While the Republican Party’s tax scam continues being “worked” on, there’s always hope that a couple of GOP senators will come to their senses (like the entire Democratic delegation) and stop this monstrosity that benefits the wealthy at the expense of millions of Americans. But thanks to their incompetence, two wrongs might make a right.
One of the perks of this bill for the Religious Right was going to be the ability for pastors to endorse candidates from the pulpit without fearing the loss of their churches’ tax exemptions. This was better known as the repeal of the Johnson Amendment, and it was something Donald Trump had been promising them for years. He even said at a prayer breakfast in February that he would “get rid of and totally destroy the Johnson Amendment.” Then, months later, he signed an executive order purporting to do just that… even though it did no such thing.
To be sure, you could count on a single hand the number of churches whose tax exemptions have been revoked by the IRS over the past decade — and that’s after a horrible accident. The IRS just never acted on these violations even when baited by the Religious Right. But Congress was determined to make sure the IRS couldn’t take action even if they wanted to.
When the House’s version of the tax bill was passed last month, it included a formal repeal of the law. The Senate’s version did not. That made the Johnson Amendment repeal one of many issues that had to be ironed out in negotiations.
Reports coming out late last night said the final version of the bill does not include the repeal. It’s a huge victory for church/state separation and yet another loss for Trump and the GOP.

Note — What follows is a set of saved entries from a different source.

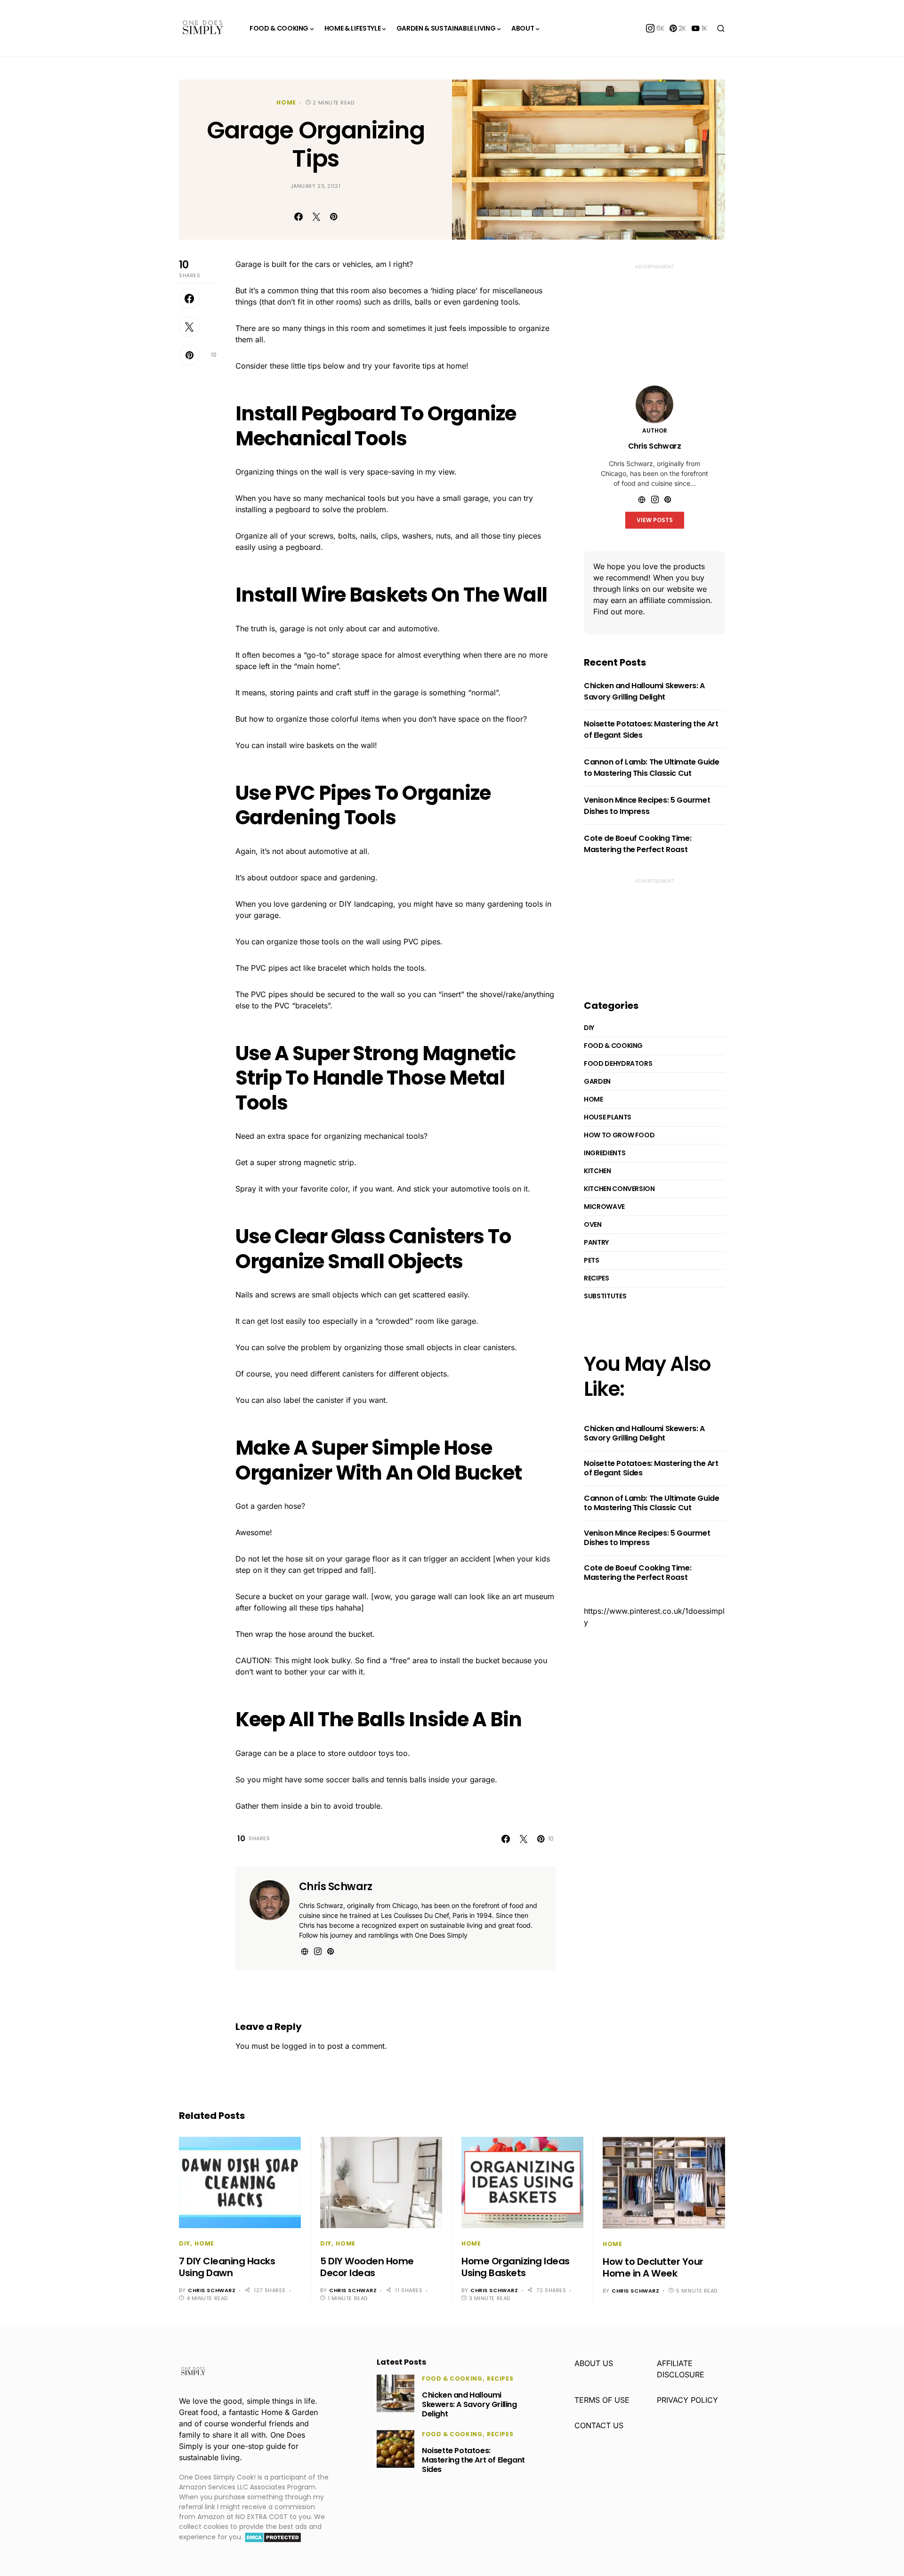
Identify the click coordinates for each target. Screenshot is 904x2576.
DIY (589, 1027)
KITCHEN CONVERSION (619, 1188)
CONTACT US (598, 2425)
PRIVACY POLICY (687, 2400)
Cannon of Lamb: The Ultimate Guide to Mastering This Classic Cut (651, 768)
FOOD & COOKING (613, 1045)
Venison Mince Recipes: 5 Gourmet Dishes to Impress (647, 806)
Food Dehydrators (618, 1063)
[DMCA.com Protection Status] (272, 2537)
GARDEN (597, 1081)
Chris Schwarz (335, 1886)
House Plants (607, 1117)
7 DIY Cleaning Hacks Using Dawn (227, 2266)
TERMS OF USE (602, 2400)
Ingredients (604, 1153)
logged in (298, 2046)
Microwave (604, 1206)
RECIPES (596, 1278)
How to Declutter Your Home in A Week (653, 2267)
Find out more (618, 611)
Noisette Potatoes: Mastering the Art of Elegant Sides (651, 1468)
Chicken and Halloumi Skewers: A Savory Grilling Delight (644, 691)
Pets (591, 1260)
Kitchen (597, 1170)
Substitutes (605, 1296)
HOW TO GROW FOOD (619, 1135)
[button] (721, 28)
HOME (286, 102)
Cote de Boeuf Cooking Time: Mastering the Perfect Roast (637, 844)
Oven (593, 1224)
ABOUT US (593, 2363)
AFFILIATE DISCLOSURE (680, 2369)
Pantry (596, 1242)
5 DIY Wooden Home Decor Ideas (367, 2266)
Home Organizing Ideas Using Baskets (515, 2266)
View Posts (655, 520)
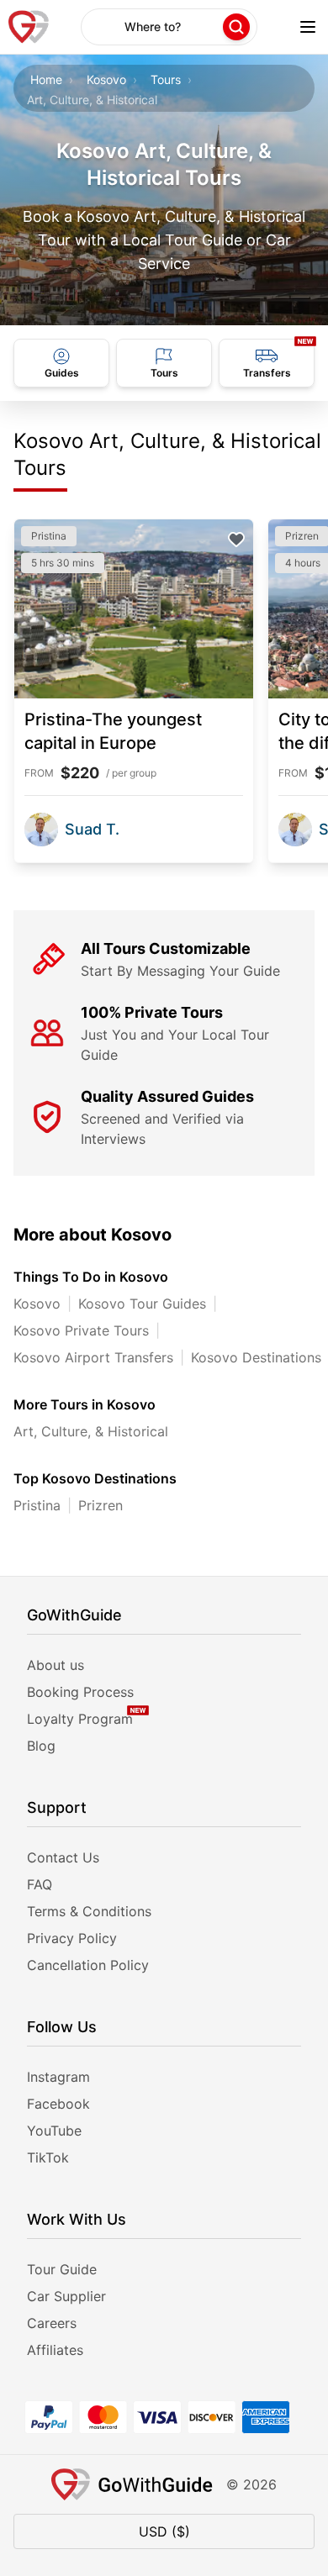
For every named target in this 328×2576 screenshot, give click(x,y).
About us (55, 1665)
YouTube (54, 2130)
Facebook (58, 2103)
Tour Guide (62, 2269)
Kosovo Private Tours (81, 1330)
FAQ (39, 1884)
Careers (52, 2323)
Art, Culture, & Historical (90, 1431)
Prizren (100, 1505)
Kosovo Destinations (256, 1357)
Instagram (58, 2076)
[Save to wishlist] (236, 539)
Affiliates (55, 2350)
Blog (41, 1745)
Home (46, 79)
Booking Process (80, 1691)
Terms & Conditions (89, 1911)
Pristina (37, 1505)
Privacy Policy (72, 1938)
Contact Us (63, 1857)
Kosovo (106, 79)
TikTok (48, 2157)
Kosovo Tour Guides (142, 1303)
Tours (166, 79)
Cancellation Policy (88, 1965)
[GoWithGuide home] (28, 27)
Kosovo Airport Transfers (93, 1357)
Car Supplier (66, 2296)
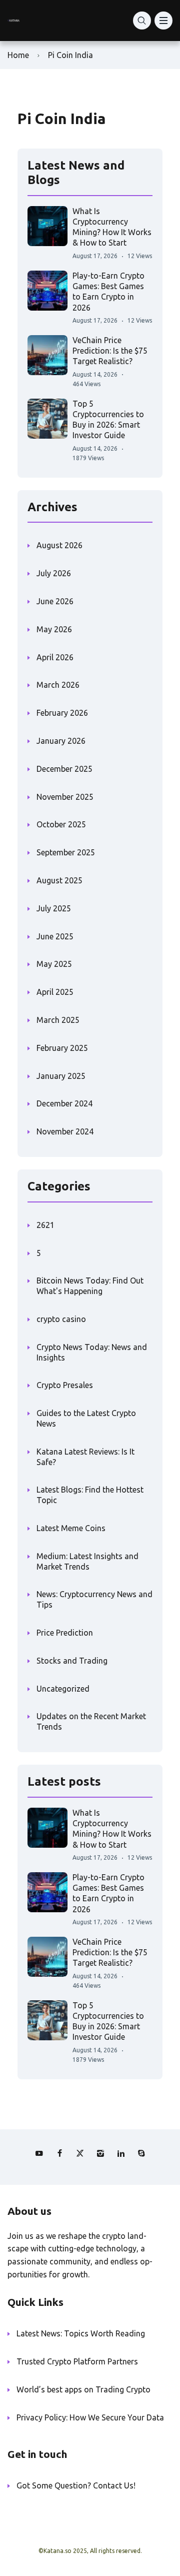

“I’m pleased to announced that Democrats successfully prevented the repeal of the Johnson Amendment from being jammed into any final Republican tax deal,” said Sen. Ron Wyden (Ore.), the top Democrat on the Senate Finance Committee. He added that he would “continue to fight all attempts to eliminate this critical provision.”
Wyden was exaggerating the Democrats’ power here. Because of congressional rules, if Republicans want to pass a budget bill with a simple majority vote, they can only include provisions that involve the budget. The Johnson Amendment repeal didn’t qualify, so the Senate’s parliamentarian nixed it.
Don’t throw a huge party just yet. Republicans may try to repeal the Amendment in some other way in the future. When that happens, they’re going to be ignoring the wishes of thousands of church leaders and millions of Americans who want religion and politics to remain separate.
But a small celebration is definitely in order.
As always, pastors will still be allowed to speak about political issues and conduct voter drives. They just won’t be allowed to tell the congregation who to vote for unless they want to pay taxes.